For this webinar we teamed up with the National Association of Healthcare Security (NAHS) to hold an afternoon session on the future of Healthcare Security.

Panel chair: Martin Gill

Bonnie Michelman CPP CHPA – Executive Director of Police, Security & Outside Services at Massachusetts General Hospital
Barrie Millett – Director of Assurance at Mitie 
Jayne King ASMS, FSyI, PGDip – President of NAHS

Summary and close: Jayne King ASMS, FSyI, PGDip and Roger Ringham, NAHS Chair

Key points

Bonnie Michelman notes that it was difficult to believe how quick and pervasive the virus proved to be, it resulted in a surge of very ill patients into hospitals at short notice. It has lasted a long time and has had many impacts. Security was well prepared for emergencies but not enough for one this long. Example of the problems faced included: people not getting the healthcare they wanted and being frustrated; some staff being traumatised; the need to prevent visitors entering the hospitals; the requitement to set up mobile beds (including some specifically for the homeless); separating out the very ill and infected patients from the rest; managing staff attending work when there was an absence of public transport or a reduction in what was being provided; providing a labour pool to cover different jobs (plumbers were washing dishes); managing supply chain security, for example the supply of blood; managing the safe handling of donations of items such as food, shoes; responding to cyber attacks; responding to fraud (people were distracted), as well as extortion attempts;  and managing Covid fatigue. While initially with less visitors violence went down it has since returned to higher levels.

Bonnie is positive about how security has performed; it has shown agility, flexibility, been resilient and stepped up when that was required. The lessons going forward include: planning for the worst including the longer term; better managing technology changes; understanding better workers’ exhaustion; conducting regular risk assessments to asses changes, and getting the best intelligence to facilitate the most up-to-date response; maintaining partnerships including collaborations with nurses for example which have been a real positive. Bonnie’s fear is that security will compromise what has been achieved by being distracted. She calls on colleagues to collate data to tell stories of security access. Security leaders need to lead.

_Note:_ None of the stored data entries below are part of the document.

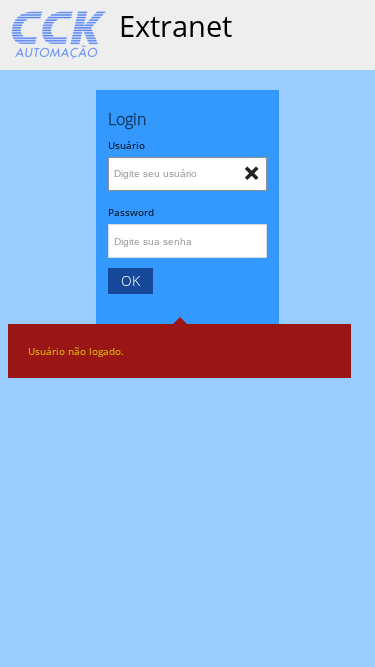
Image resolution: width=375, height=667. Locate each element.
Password (131, 212)
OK (130, 280)
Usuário (126, 145)
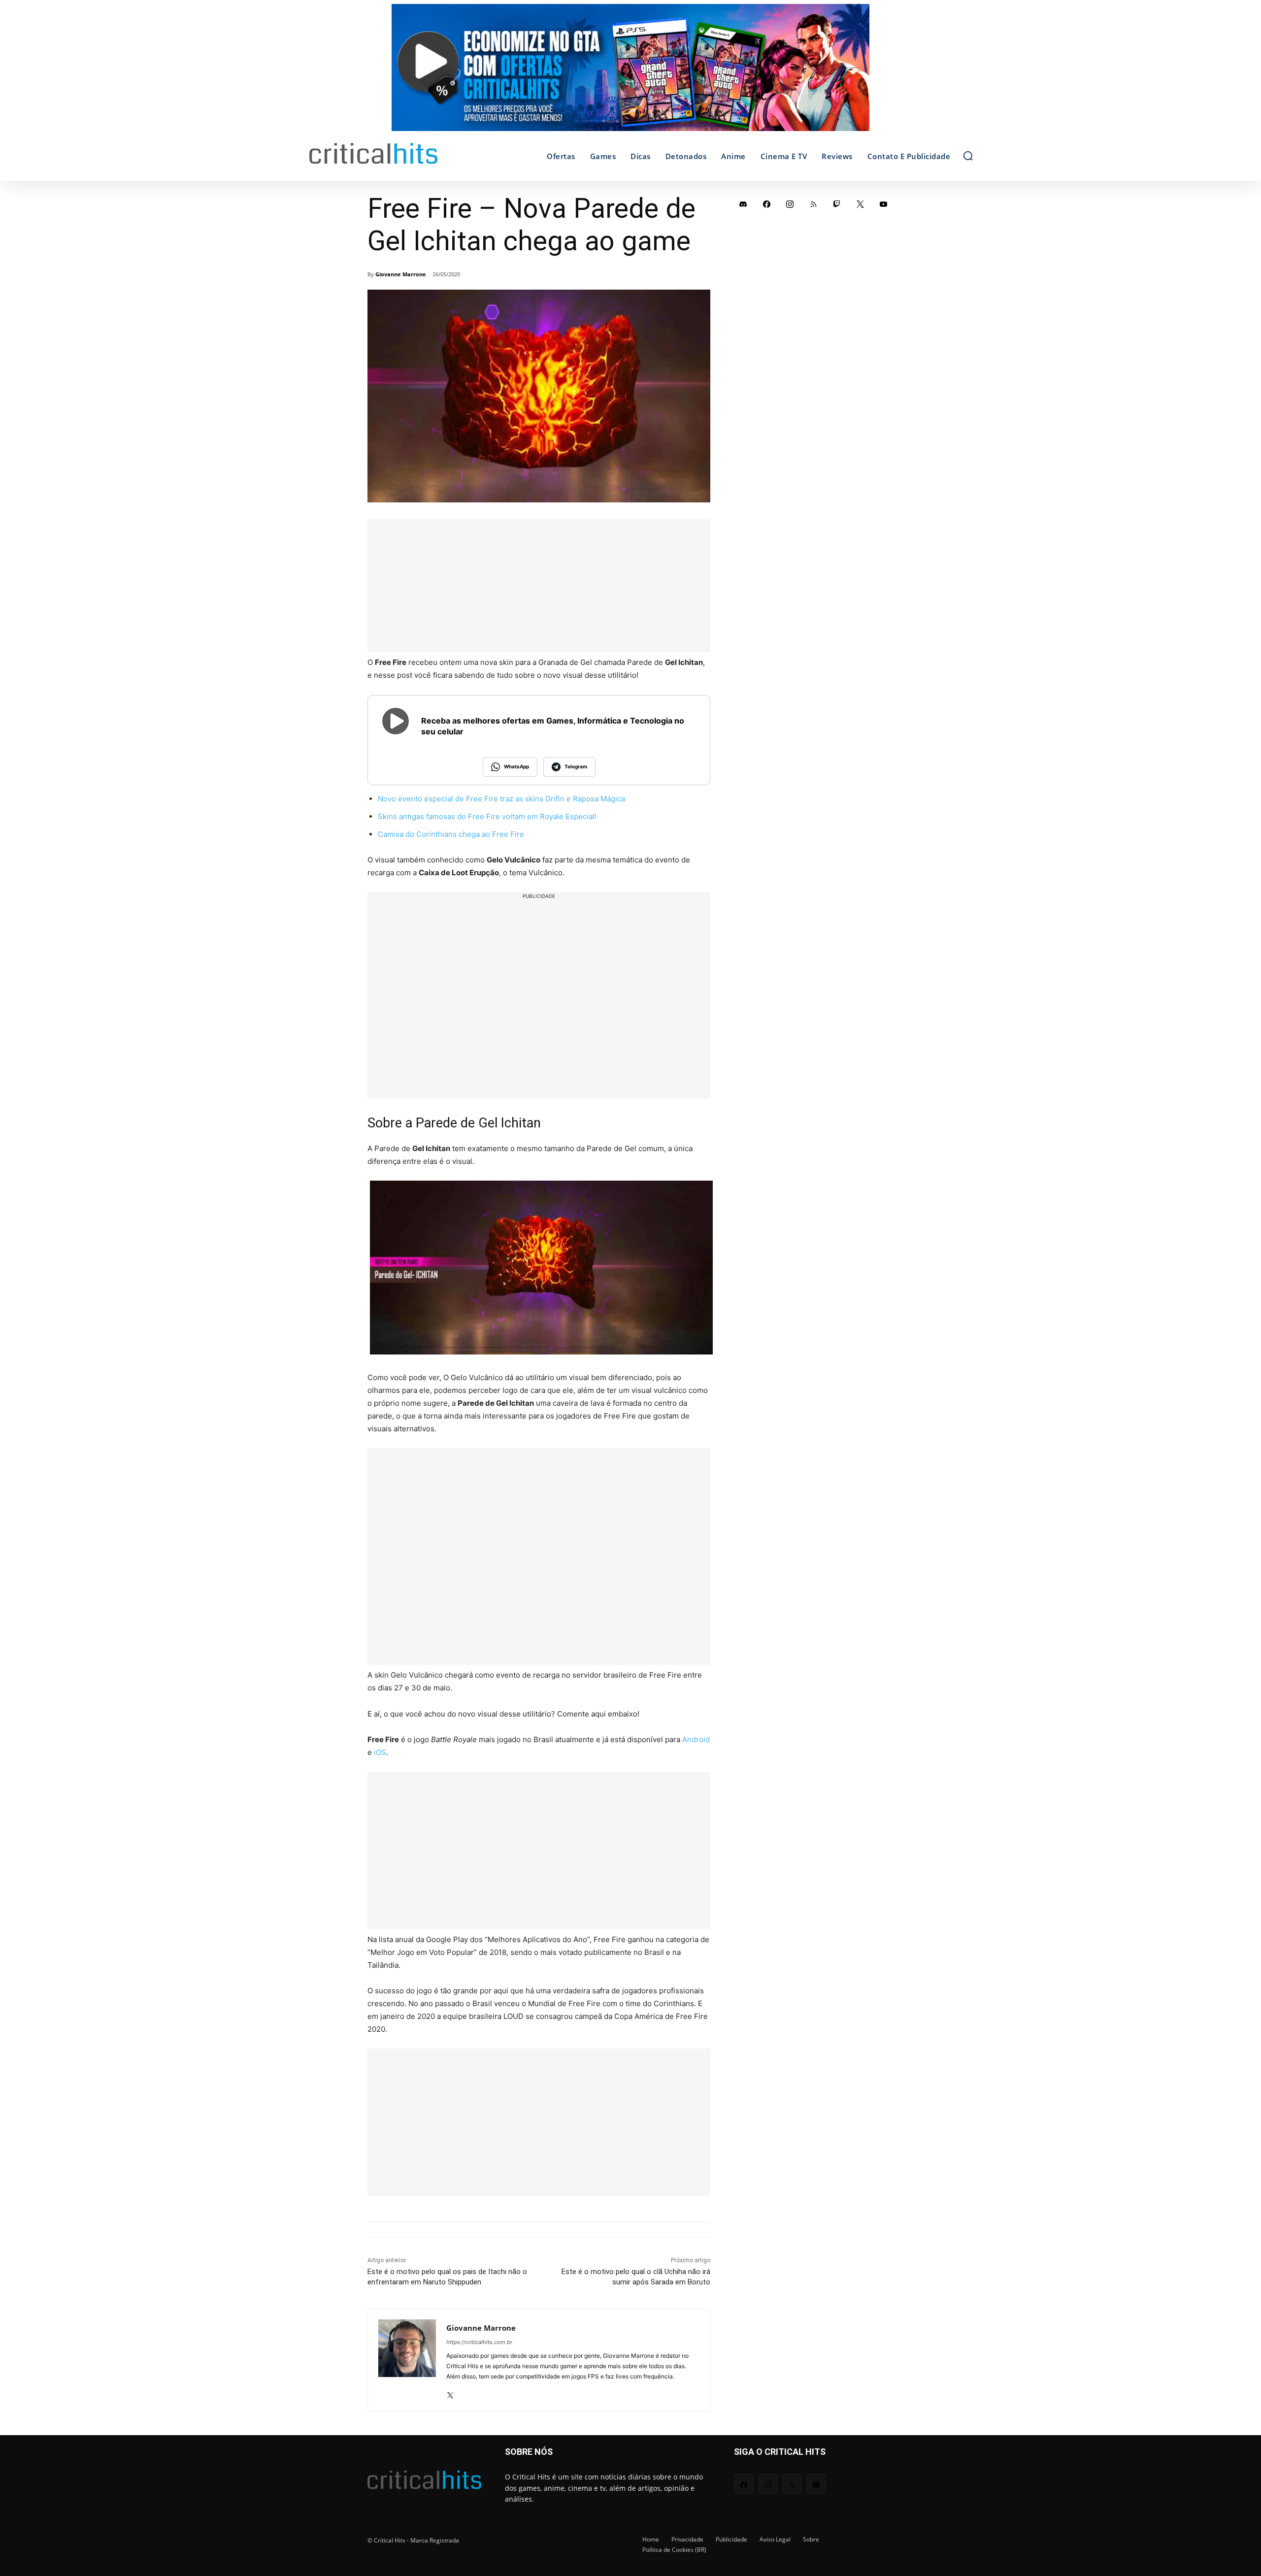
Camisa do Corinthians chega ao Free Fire (451, 834)
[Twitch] (837, 204)
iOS (380, 1752)
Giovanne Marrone (400, 274)
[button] (967, 155)
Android (696, 1739)
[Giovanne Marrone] (407, 2360)
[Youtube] (883, 204)
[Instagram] (790, 204)
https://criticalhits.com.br (479, 2342)
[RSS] (813, 204)
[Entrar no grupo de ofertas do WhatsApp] (630, 72)
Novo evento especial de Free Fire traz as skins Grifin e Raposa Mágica (501, 798)
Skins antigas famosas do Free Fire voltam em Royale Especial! (487, 816)
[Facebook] (767, 204)
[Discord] (743, 204)
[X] (450, 2392)
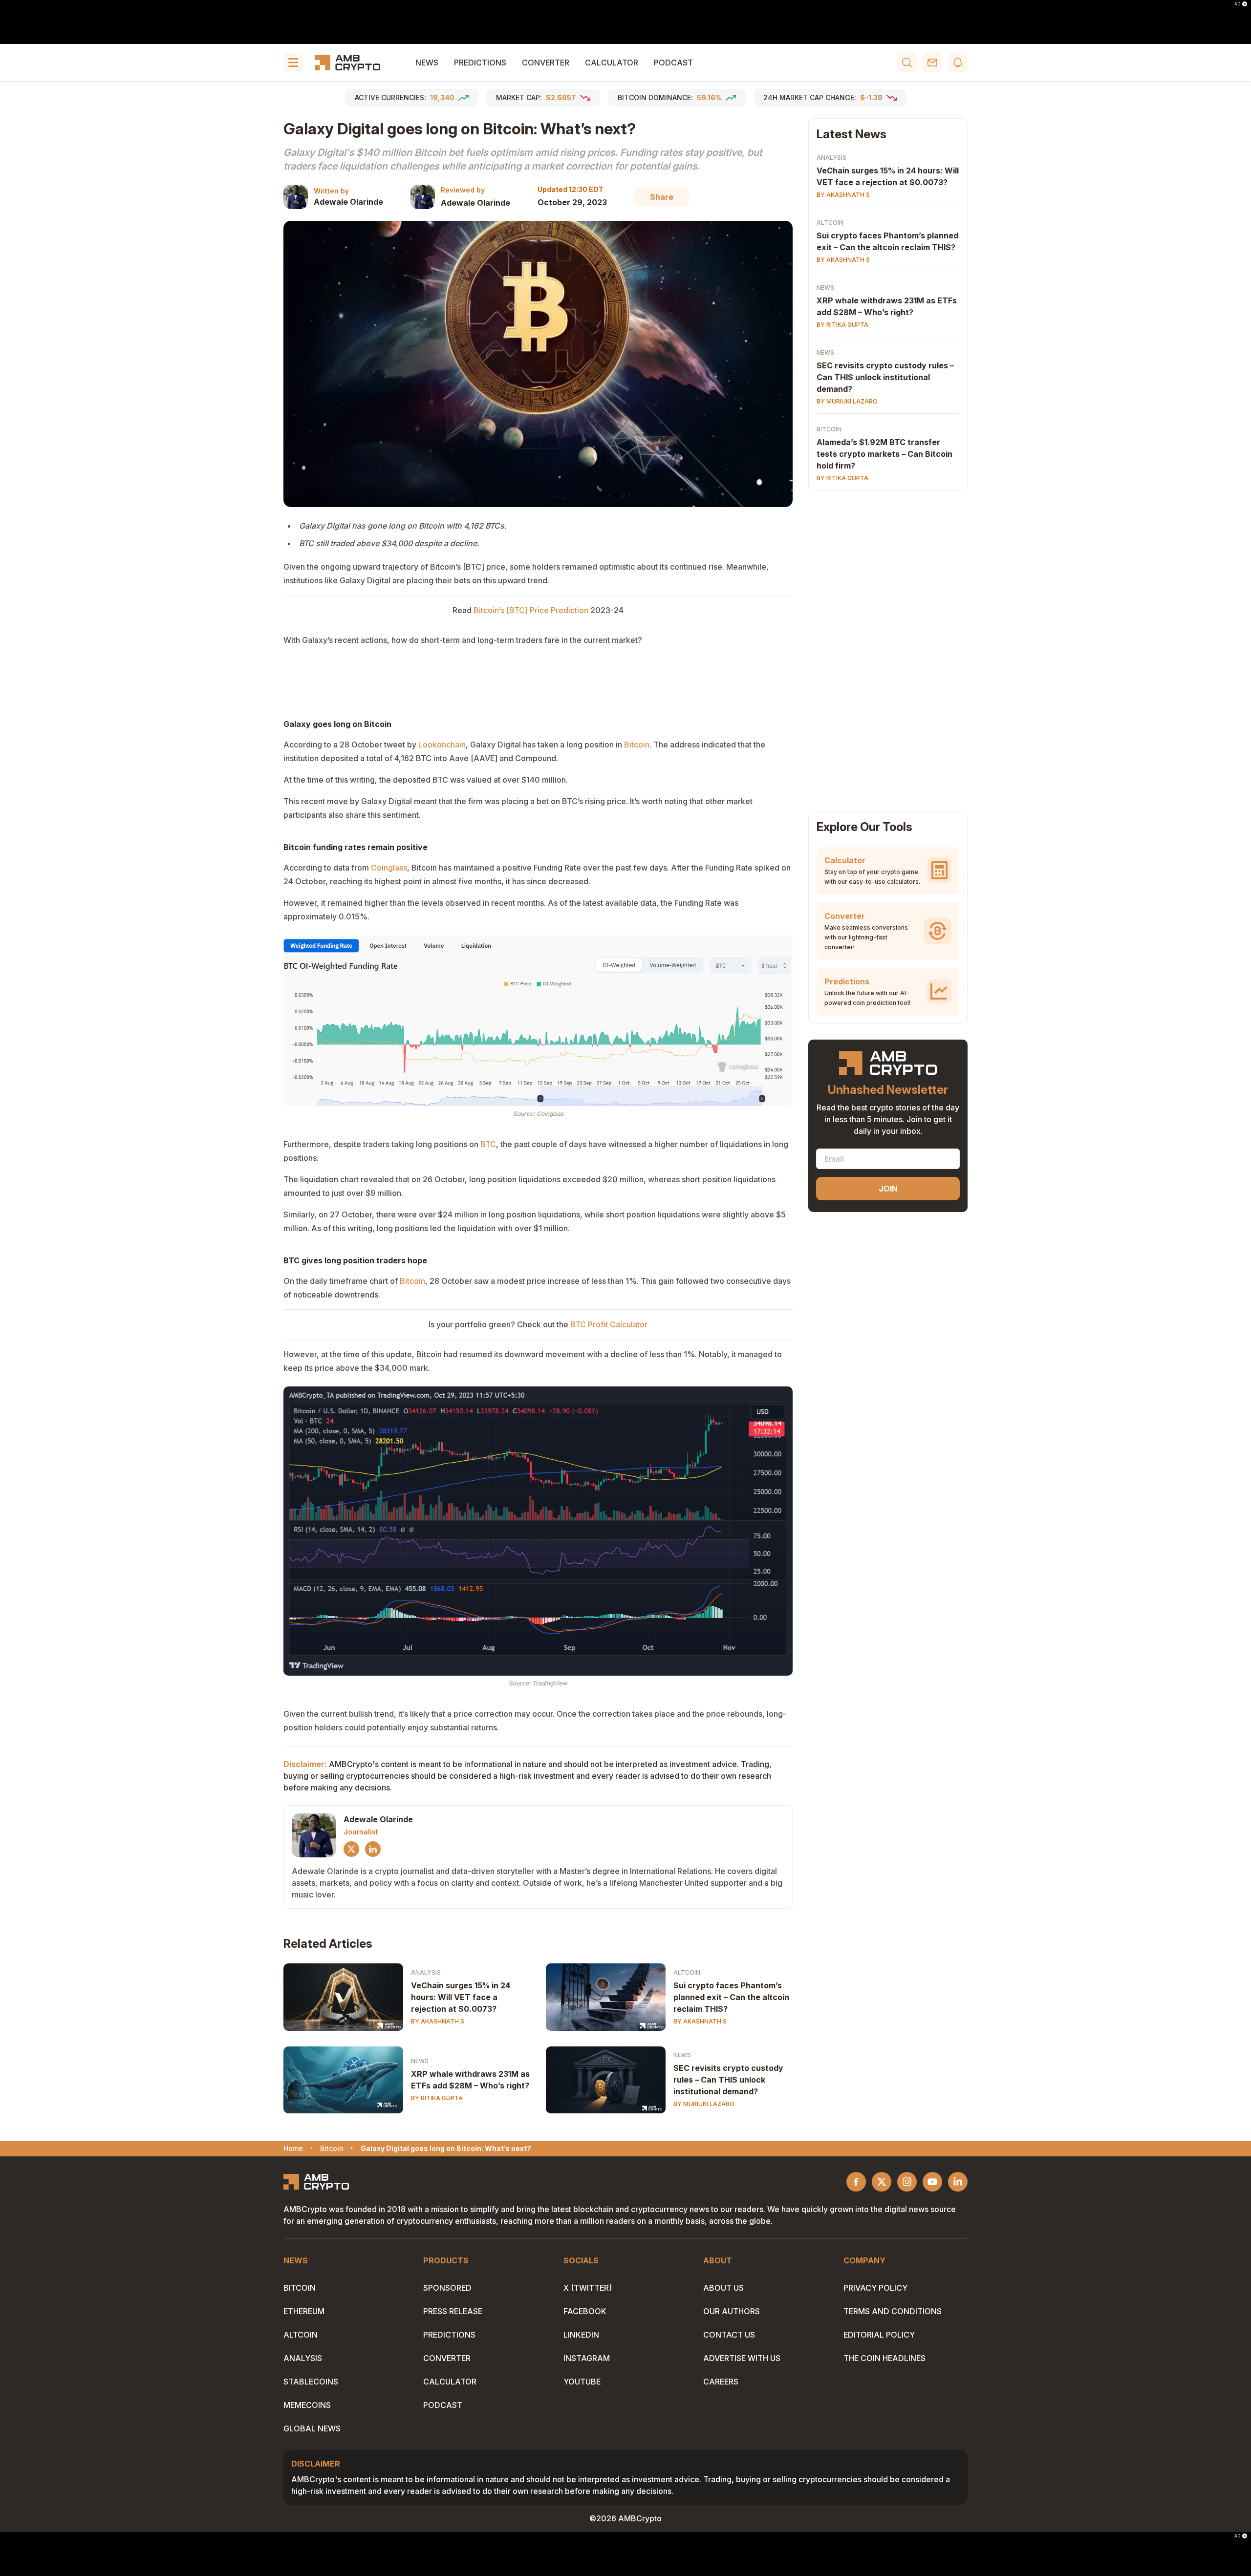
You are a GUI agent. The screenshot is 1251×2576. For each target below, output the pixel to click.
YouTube (582, 2381)
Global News (312, 2428)
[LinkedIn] (373, 1849)
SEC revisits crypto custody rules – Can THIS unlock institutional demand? (728, 2079)
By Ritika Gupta (437, 2098)
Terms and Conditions (892, 2311)
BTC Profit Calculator (608, 1324)
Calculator (611, 62)
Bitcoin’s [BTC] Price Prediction (531, 610)
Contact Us (729, 2335)
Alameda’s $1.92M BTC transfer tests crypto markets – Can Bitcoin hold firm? (884, 453)
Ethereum (303, 2311)
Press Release (452, 2311)
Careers (720, 2381)
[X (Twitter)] (351, 1849)
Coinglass (389, 868)
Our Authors (731, 2311)
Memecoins (307, 2405)
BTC (488, 1144)
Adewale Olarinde (348, 202)
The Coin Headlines (884, 2358)
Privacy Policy (875, 2288)
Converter (545, 62)
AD (1237, 3)
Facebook (584, 2311)
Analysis (426, 1972)
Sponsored (447, 2288)
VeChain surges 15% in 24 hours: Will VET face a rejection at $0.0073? (460, 1997)
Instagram (586, 2358)
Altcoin (686, 1972)
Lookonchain (442, 744)
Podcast (673, 62)
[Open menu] (293, 62)
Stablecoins (310, 2381)
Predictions (480, 62)
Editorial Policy (879, 2335)
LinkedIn (581, 2335)
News (426, 62)
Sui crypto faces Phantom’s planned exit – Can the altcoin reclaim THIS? (731, 1997)
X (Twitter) (587, 2288)
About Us (723, 2288)
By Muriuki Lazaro (703, 2104)
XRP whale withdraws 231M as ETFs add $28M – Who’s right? (470, 2079)
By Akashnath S (437, 2021)
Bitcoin (636, 744)
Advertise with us (741, 2358)
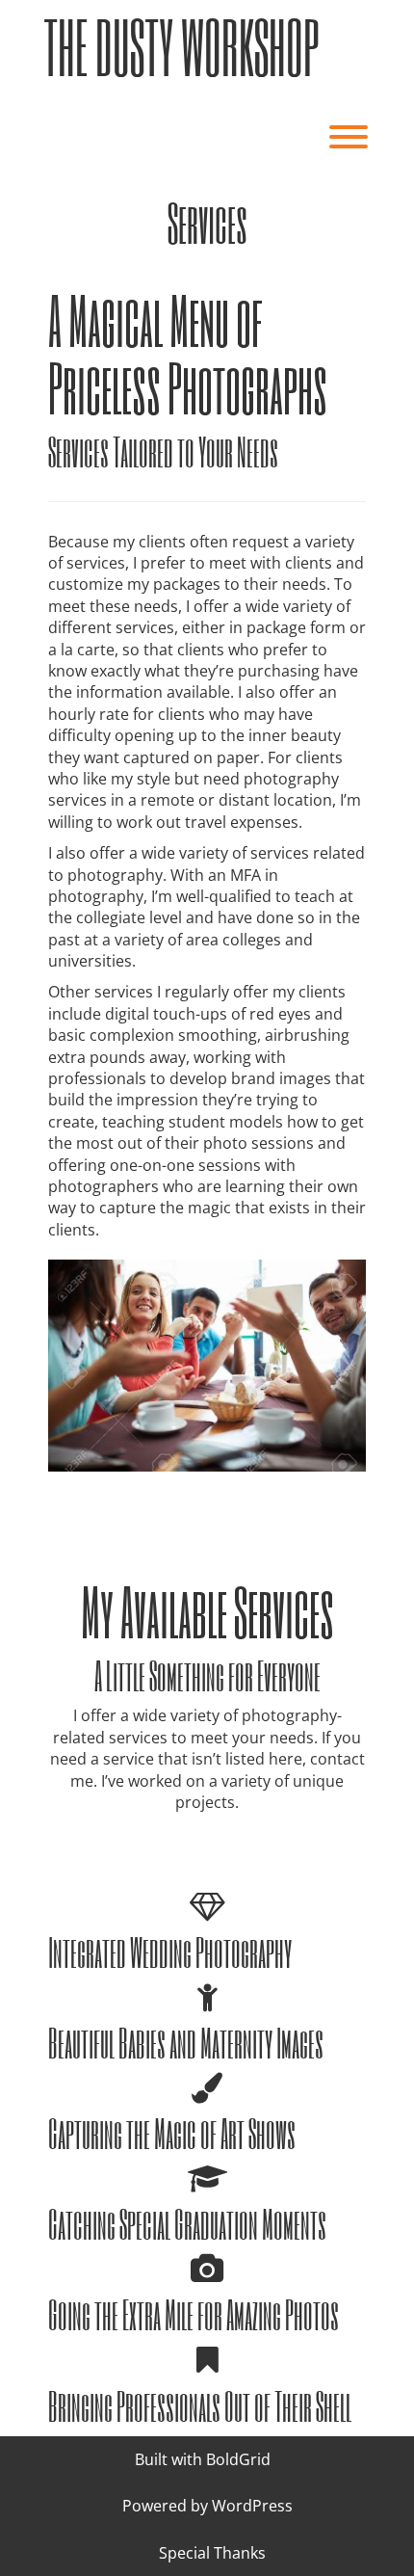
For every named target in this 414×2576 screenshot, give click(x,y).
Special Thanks (212, 2552)
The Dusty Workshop (181, 47)
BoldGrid (238, 2459)
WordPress (252, 2505)
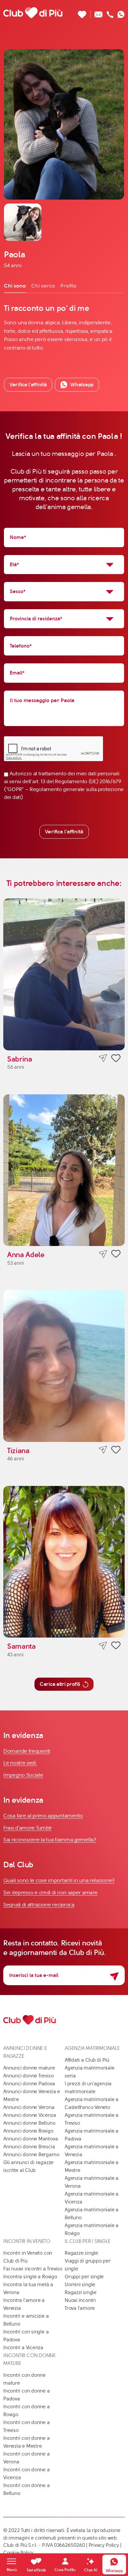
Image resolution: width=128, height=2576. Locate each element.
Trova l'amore (80, 2308)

Barrie Millett highlights the ley role security has played in the crisis, both generally and specifically to the setting up of Covid testing centres which were introduced as new ventures in diverse locales. A principal problem has been dealing with ffrustrations on the frontline where frontline security staff are having to manage nervous people and allay their fears. A different issue has been responding to subversive activity with offenders posing as legitimate couriers to intercept supplies, and there have also been brute force attacks on storage places. One threat has been from Covid deniers who have protested in different ways. Overall though security has performed well, and he highlights partnerships as they key route to ensuring improvements that have been made are maintained. Yet he warns of the need not to lose sight of other threats, such as that of terrorism which has increased at this time. Training is also key; much of the emphasis here is about adopting what is already known to new settings. The speed of change though has required careful addressing of the requirements. Barrie too calls for the security sector to shout about its successes, all too often it has been weak at this.

Jayne King notes that the challenges Bonnie has faced in the US are largely mirrored here. Her general point is that security has been shown to be an intricate part of the fabric of the health service and has come to the font in the crisis in enabling healthcare to achieve its primary function. To be clear, no one was prepared for this pandemic and the response is still evolving. The senior team committed to working 7 days per week supporting staff on the frontline underlining the importance of leadership. In addition to developments already mentioned, Jayne discusses the need to have changed the definition of critical asset; protecting PPE and hand sanitisers (which were being stolen from around hospitals); and protecting staff who were being mugged for their work ID cards so they could get priority service in some shops and even take account of discounts; managing vast new hospitals that were built in days; and obtaining more security staff including from the hotel sector where security was largely redundant. Jayne placed a high emphasis on the positive recognition of security staff as key workers and called on colleagues to seize the moment. She stressed the value of risk assessments, and you will hear her discussing the influence of no smoking policy and how to manage irritated smokers; and the approach to protecting babies, always a sensitive issue.

This engaging webinar has highlighted the challenges of security in a specific area of work, one at the forefront of public attention, healthcare. The panellists all outlined changes that have had to make, sometimes on the hoof, and all sent out a call to ensure that the progress made during the time of crisis is maintained. Doing this well will involve highlighting, loudly, the successes to different audiences. Nothing wrong with that of course but there is no overwhelming evidence the sector is currently doing that effectively enough, at best there are pockets of very good activity. Perhaps of all the advice proffered in this webinar that is the bit the security sector needs to heed the most; start shouting about the successes.